(a) A lump of ice with a mass of 1·5 kg at an initial temperature of 260 K melts at the pressure of 1 bar as a result of heat transfer from the environment. After some time, the resulting water attains the temperature of environment, 293 K. Calculate

Question

(a) A lump of ice with a mass of 1·5 kg at an initial temperature of 260 K melts at the pressure of 1 bar as a result of heat transfer from the environment. After some time, the resulting water attains the temperature of environment, 293 K. Calculate the entropy production associated with this process. The latent heat of fusion of ice is 334 kJ/kg, the specific heat of ice and water are 2·07 kJ/kg-K and 4·2 kJ/kg-K, respectively. Assume that ice melts at 273·15 K. (10 marks)

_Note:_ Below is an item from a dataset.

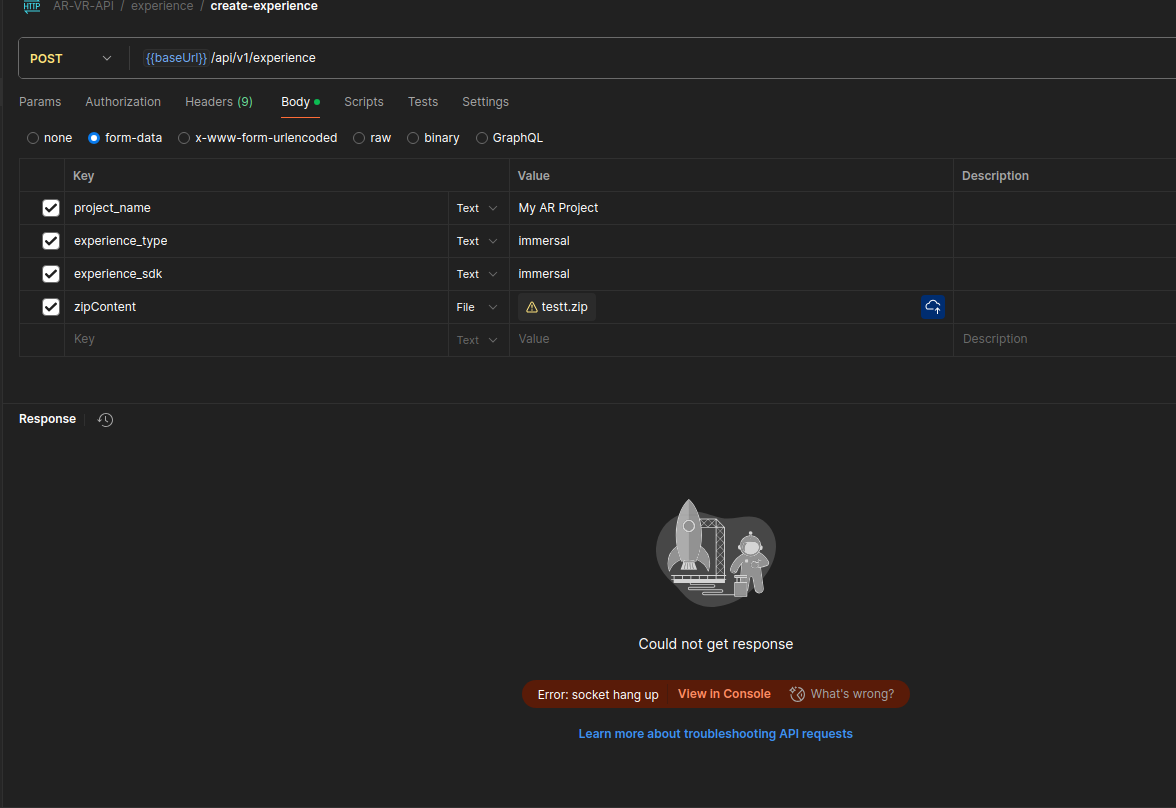
Task: Open the Text type dropdown for project_name
Action: [x=477, y=208]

(b) Downstream of a normal shock wave, the characteristic Mach number M*_{y} = 0·5 and the stagnation pressure is 2 bar. Determine the following:
(i) The Mach number M_{y} downstream of the shock
(ii) The stagnation pressure upstream of the shock
The fluid is air and γ = 1·4, and R = 0·287 kJ/kg-K.
Normal shock table and Isentropic flow table provided at the end, may be used. (10 marks)

(c) Show, in the form of a table, how the following parameters change (increase/decrease/remain constant) across a normal shock wave:
Static pressure, Static temperature, Stagnation pressure, Stagnation temperature, Stagnation density, Mach number, Entropy and Stagnation enthalpy (10 marks)

(d) At a certain instant of time, the temperature across a large wall of thickness 50 cm is given as T(x) = 90 - 80x + 16x² + 32x³ - 25x⁴ where x is in metres and measured from the left face of the wall as shown in the figure below and T is in °C. If the area of the wall is 10 m² and there is no generation of heat in the wall, compute the following:
(i) The rate of heat entering and leaving the wall
(ii) The rate of heat energy stored in the wall
(iii) The rate of temperature change with time at x = 0 and x = 0·5 m (10 marks)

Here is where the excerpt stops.